Когда Роман, поблагодарив ее мать за угощение, садился на коня, Дашутка, махнув рукой на людей, подошла к нему, спросила:
– Долго еще воевать-то будете? Так ведь и состаритесь на войне.
– Сколько придется, столько и будем. Ну, до свидания, – подал он Дашутке руку и шепнул, таясь от других: – Ты жди меня. Как-нибудь на днях я еще приеду. Тогда поговорим.
Но встретиться им больше не пришлось. На следующий день полк Романа был переброшен под Сретенск, где партизан теснили японские части.
…Обстрел дружинниками похоронной процессии наделал много шуму. Узнав об этом, партизаны вдоволь позлорадствовали над конфузом своих противников. Каргин решил оправдаться и донес по начальству, что в похоронную процессию стреляли не дружинники, а партизаны.
Через неделю в одной из белогвардейских газет была напечатана целая статья о том, что партизаны обстреливают мирное население, и в пример приводилась мунгаловская история, во время которой якобы перебили партизаны чуть не сотню стариков и старух.
– Вот это расписали! – дивились дружинники. – Из мухи слона сделали. – И спрашивали со смешком Каргина: – И когда это ты так ловко врать научился?

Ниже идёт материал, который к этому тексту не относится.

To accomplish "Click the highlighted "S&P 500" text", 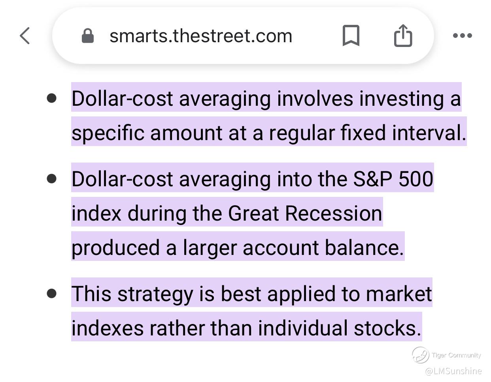I will [x=393, y=178].
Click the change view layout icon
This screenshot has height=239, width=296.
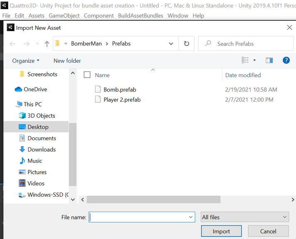245,61
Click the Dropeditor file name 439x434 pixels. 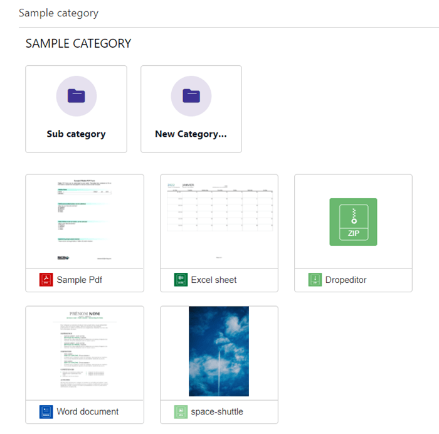point(346,280)
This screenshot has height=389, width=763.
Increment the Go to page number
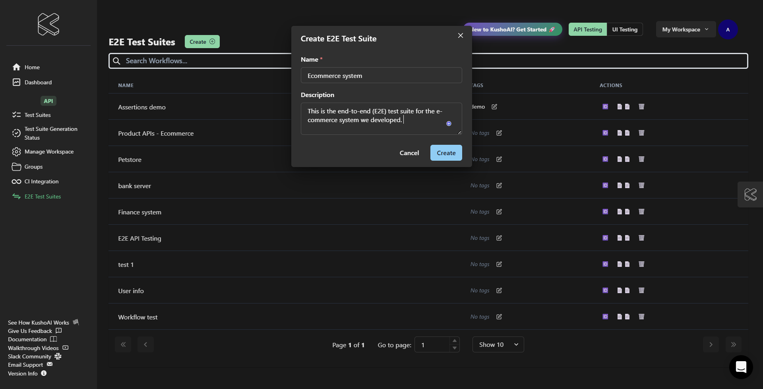pos(455,341)
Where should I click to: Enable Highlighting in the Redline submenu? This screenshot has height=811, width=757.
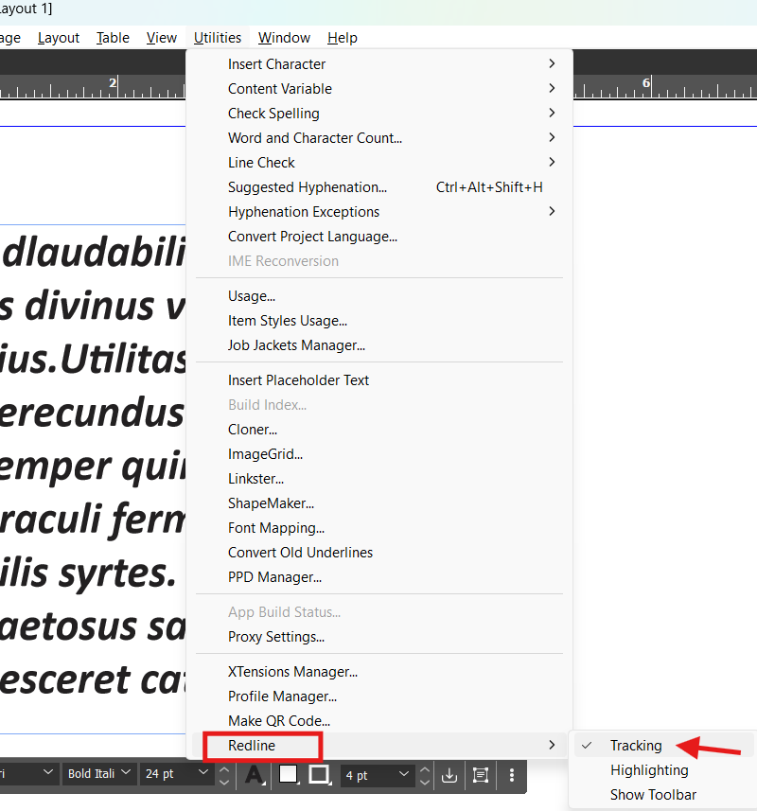coord(649,769)
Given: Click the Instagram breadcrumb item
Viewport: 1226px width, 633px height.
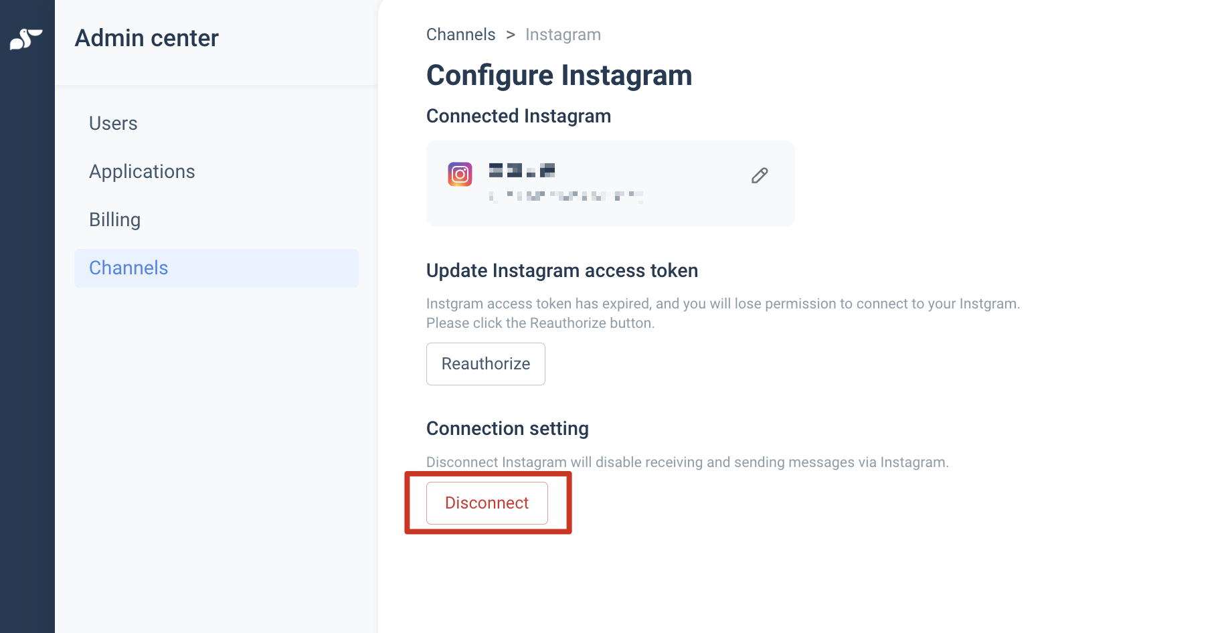Looking at the screenshot, I should point(563,35).
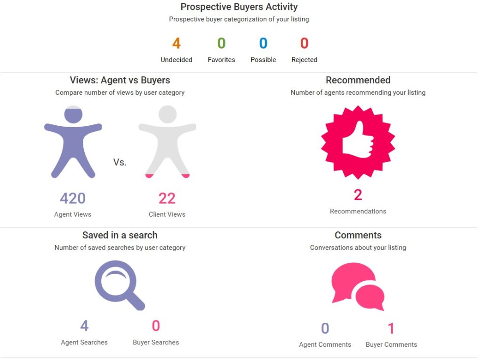Select the 420 Agent Views number
Image resolution: width=482 pixels, height=359 pixels.
(x=73, y=198)
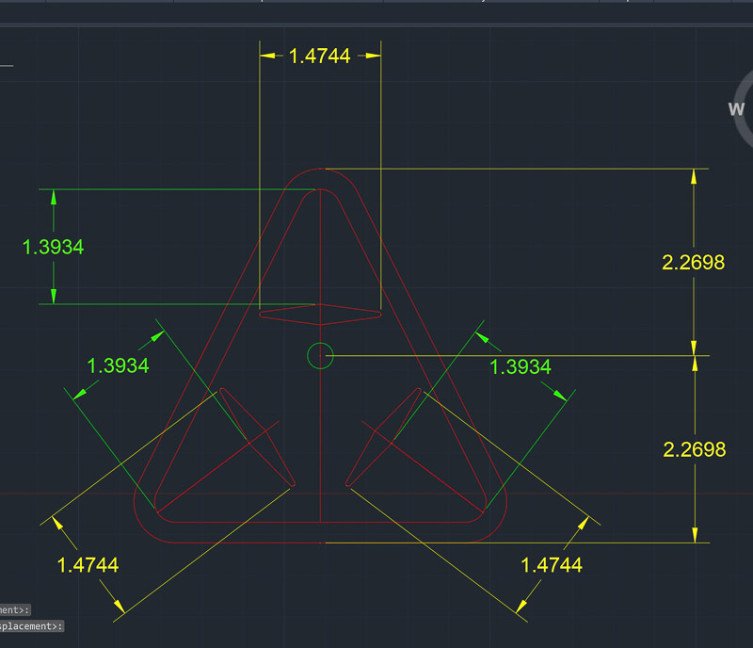Click the W label on the ViewCube compass
This screenshot has width=753, height=648.
[736, 108]
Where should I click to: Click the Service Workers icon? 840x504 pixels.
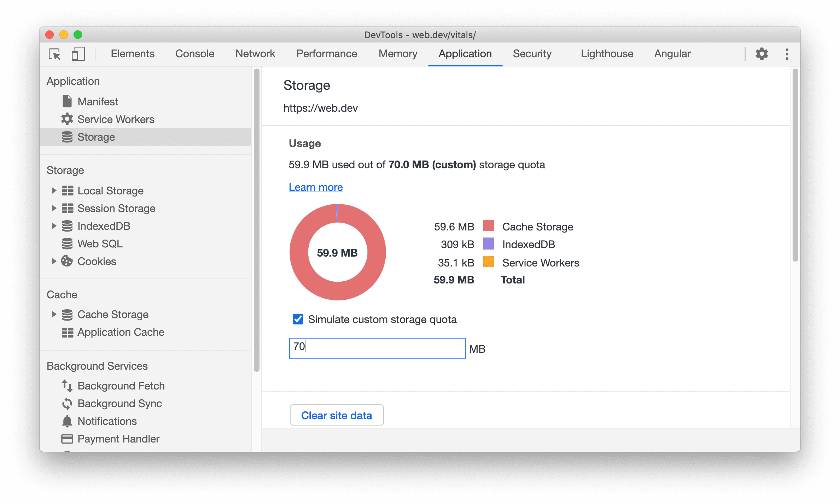pos(66,119)
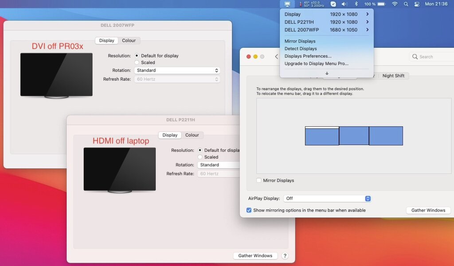Click the back arrow in Displays preferences window

point(277,57)
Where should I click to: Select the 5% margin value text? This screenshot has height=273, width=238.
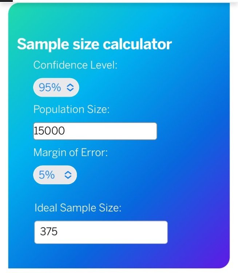point(47,175)
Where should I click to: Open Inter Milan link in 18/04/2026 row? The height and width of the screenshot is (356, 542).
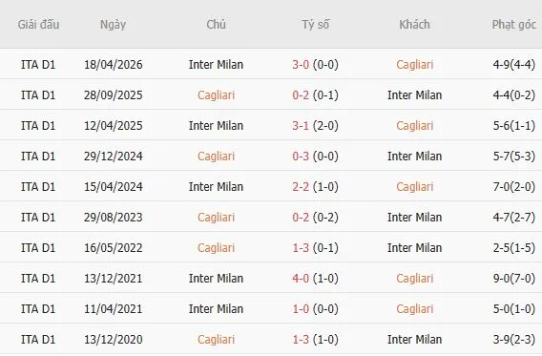pos(216,65)
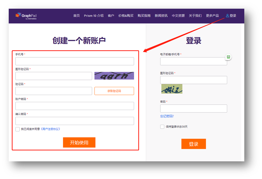This screenshot has height=179, width=262.
Task: Open the 忘记密码? link
Action: (166, 116)
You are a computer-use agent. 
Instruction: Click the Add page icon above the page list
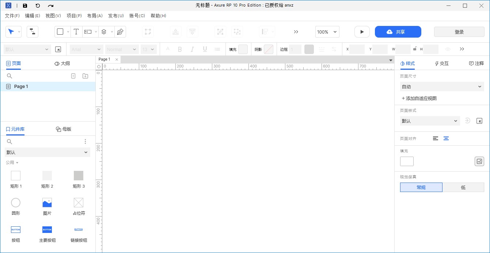click(73, 76)
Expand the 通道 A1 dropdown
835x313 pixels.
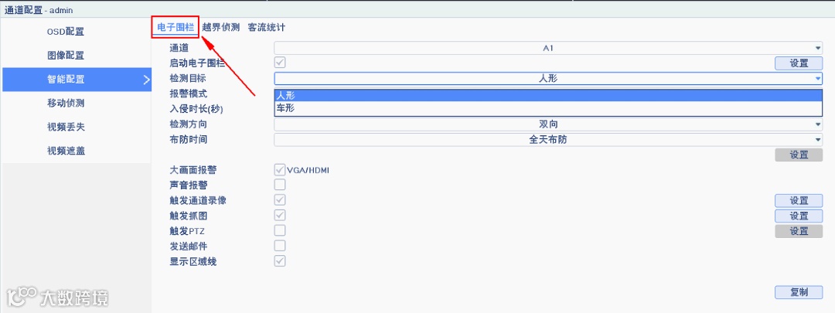click(548, 48)
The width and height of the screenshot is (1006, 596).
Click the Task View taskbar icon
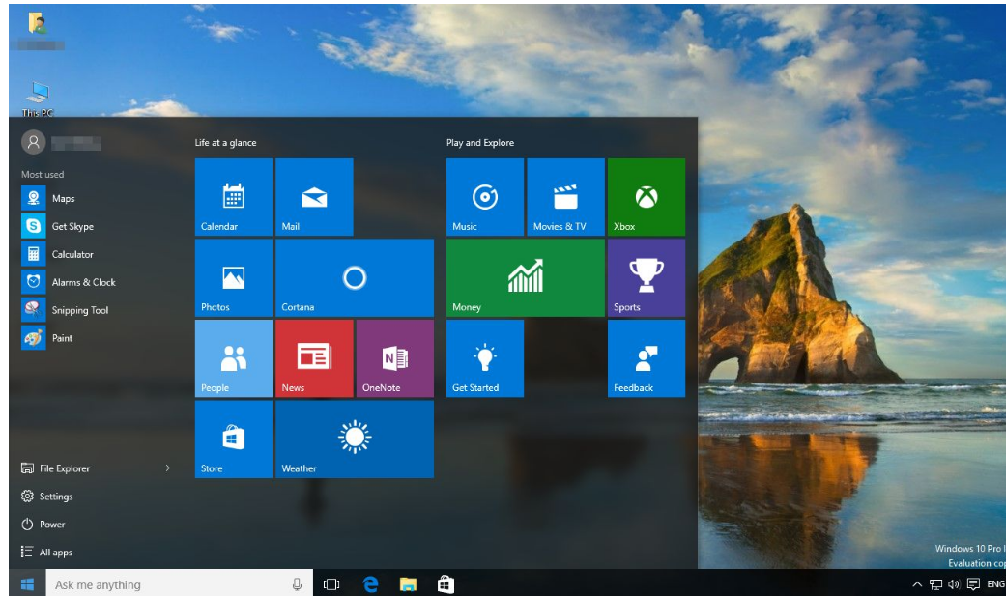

А ему и без этих насмешек было не по себе. Несусветная ложь белогвардейской газеты буквально ошеломила его. Стало ему совершенно очевидно, что нечем больше семеновцам агитировать против партизан, если решились они на эту дикую клевету.
XXV
После весенних и летних боев с партизанами орловская станичная дружина прослыла одной из самых боеспособных семеновских частей. Среди разношерстного атаманского воинства, либо наемного, либо насильно мобилизованного, была дружина редким исключением. Больше чем наполовину состояла она из богатых казаков. Спаянные ненавистью к партизанам, угрожавшим их жизненному благополучию, дрались эти люди с неизменным ожесточением и упорством. Где уговорами, а где и принуждением вели они за собой и менее справную часть казачества.